> THE PROBLEM:
Every line with the string "will" should be copied from the data.

[Stored records]
################

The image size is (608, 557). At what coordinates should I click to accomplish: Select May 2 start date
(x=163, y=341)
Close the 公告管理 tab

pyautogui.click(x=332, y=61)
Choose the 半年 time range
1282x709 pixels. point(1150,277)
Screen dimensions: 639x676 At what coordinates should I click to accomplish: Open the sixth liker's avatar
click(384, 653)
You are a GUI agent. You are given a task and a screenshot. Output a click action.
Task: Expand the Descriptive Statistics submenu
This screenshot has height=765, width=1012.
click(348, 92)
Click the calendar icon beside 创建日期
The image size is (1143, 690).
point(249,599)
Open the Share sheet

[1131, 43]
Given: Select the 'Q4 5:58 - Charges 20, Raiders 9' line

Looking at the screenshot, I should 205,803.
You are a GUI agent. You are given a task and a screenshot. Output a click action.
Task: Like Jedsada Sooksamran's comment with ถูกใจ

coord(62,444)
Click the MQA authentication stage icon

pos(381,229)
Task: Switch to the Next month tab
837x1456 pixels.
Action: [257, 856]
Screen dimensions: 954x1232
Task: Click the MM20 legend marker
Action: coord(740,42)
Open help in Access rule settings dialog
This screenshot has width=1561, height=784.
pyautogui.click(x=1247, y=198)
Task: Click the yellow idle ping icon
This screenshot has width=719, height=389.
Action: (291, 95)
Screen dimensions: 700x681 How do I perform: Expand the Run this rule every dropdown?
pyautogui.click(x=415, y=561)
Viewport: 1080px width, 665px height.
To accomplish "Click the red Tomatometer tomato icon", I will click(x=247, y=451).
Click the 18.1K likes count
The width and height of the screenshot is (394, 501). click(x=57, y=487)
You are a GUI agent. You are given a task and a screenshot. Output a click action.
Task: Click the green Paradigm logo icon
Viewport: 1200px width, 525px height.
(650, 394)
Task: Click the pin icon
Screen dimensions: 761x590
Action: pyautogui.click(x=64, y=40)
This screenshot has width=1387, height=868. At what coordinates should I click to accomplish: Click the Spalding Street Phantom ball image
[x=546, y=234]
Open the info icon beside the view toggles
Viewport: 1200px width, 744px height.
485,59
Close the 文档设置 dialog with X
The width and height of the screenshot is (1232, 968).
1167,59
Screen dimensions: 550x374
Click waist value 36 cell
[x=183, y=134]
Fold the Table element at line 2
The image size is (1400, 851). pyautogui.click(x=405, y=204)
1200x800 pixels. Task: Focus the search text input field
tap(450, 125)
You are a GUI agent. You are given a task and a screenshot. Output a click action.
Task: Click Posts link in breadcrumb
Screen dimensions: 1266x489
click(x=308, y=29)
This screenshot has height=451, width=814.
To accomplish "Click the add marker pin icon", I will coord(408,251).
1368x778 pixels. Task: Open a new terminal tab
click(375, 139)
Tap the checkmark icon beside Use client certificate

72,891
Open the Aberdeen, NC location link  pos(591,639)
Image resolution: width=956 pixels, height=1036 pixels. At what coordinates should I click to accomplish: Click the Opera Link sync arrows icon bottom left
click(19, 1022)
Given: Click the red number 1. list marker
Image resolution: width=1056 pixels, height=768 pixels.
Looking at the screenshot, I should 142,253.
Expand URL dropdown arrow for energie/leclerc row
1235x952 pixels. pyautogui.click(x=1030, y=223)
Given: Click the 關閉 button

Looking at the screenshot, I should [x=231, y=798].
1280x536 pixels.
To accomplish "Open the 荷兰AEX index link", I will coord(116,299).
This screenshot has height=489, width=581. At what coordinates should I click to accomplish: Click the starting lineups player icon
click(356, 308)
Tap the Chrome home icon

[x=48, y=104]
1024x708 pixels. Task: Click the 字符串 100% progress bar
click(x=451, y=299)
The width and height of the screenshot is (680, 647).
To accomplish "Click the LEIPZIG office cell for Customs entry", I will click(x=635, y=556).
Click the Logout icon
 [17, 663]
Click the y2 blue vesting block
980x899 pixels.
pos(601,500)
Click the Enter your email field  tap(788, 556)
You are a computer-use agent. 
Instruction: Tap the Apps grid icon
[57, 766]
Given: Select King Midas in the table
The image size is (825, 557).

################

> REPLY TO THE EXERCISE:
To accomplish "Click the red Tomatometer tomato icon", I will click(x=247, y=451).
To accomplish "Click the add marker pin icon", I will coord(408,251).
To accomplish "Open the 荷兰AEX index link", I will coord(116,299).
To accomplish "Click the LEIPZIG office cell for Customs entry", I will click(x=635, y=556).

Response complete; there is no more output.